- STATED PROBLEM: In the excerpt on translating the Certification Model, why are the Prism model and the Lisp code produced by the same piece of code? Answer in one to three sentences.

- SELECTED EXCERPT:
■ ■ ■ ■ ■

As shown in Fig. 1, there are two components that translate the Certification Model (CM) – the CM2Prism Translator and the CM2Monitor Translator. The former component is responsible for producing a formal Prism model for analysing the CM and deciding whether it is fit for purpose. The latter component produces a set of monitoring rules that are passed to the runtime monitor (work described in [17]) and at the same time produces an executable version of the CM for the Certification Manager. As the translation happens at runtime, we translate to Lisp, as it can execute code produced dynamically.

The translations to the Prism model and Lisp code are done by the same piece of code – a decision taken to make it easier to track both artefacts and increase our confidence that they follow the same logic. The translator traverses the XML structure of the CM using a reflective Java visitor and applies a method visitX to each element X. Each method visitX updates certain global information (e.g.,  names and types of variables), calls the appropriate visitors for the sub-elements of the element X and produces one string for the Prism model and another one for the Lisp code. We keep a (hash) Map of IDs to type information (a name and a type pair). Thus, a variable definition “bool foo false” will insert into the symbol map the mapping “foo\(\rightarrow \) (“u_foo”, BOOL). The abstract syntax tree node for each XML element X contains the type of X, its representation in Prism, and its representation in Lisp. So for a declaration like “int bar min (3 * 6) max (100 - 7) init (40 + 2)”, which declares an integer variable with min/max values and an initial value, we create a node of type INT with the following two strings: (i) “u_bar : [(3 + 6)..(100 - 7)] init (40 + 2);” for Prism, and (ii)  “(defparameter u_bar (+ 40 2) )” for the Lisp interpreter (which does not need any type information, nor min/max values for the variable).

■ ■ ■ ■ ■

- MATERIAL PROVIDED:
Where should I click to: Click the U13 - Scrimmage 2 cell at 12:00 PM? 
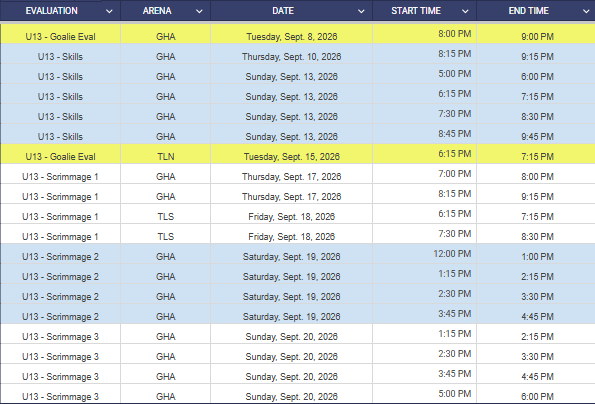click(x=60, y=254)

■ ■ ■ ■ ■

- TASK RESPONSE: Using one piece of code for both translations makes it easier to track the two artefacts. It also increases confidence that the Prism model and the Lisp code follow the same logic.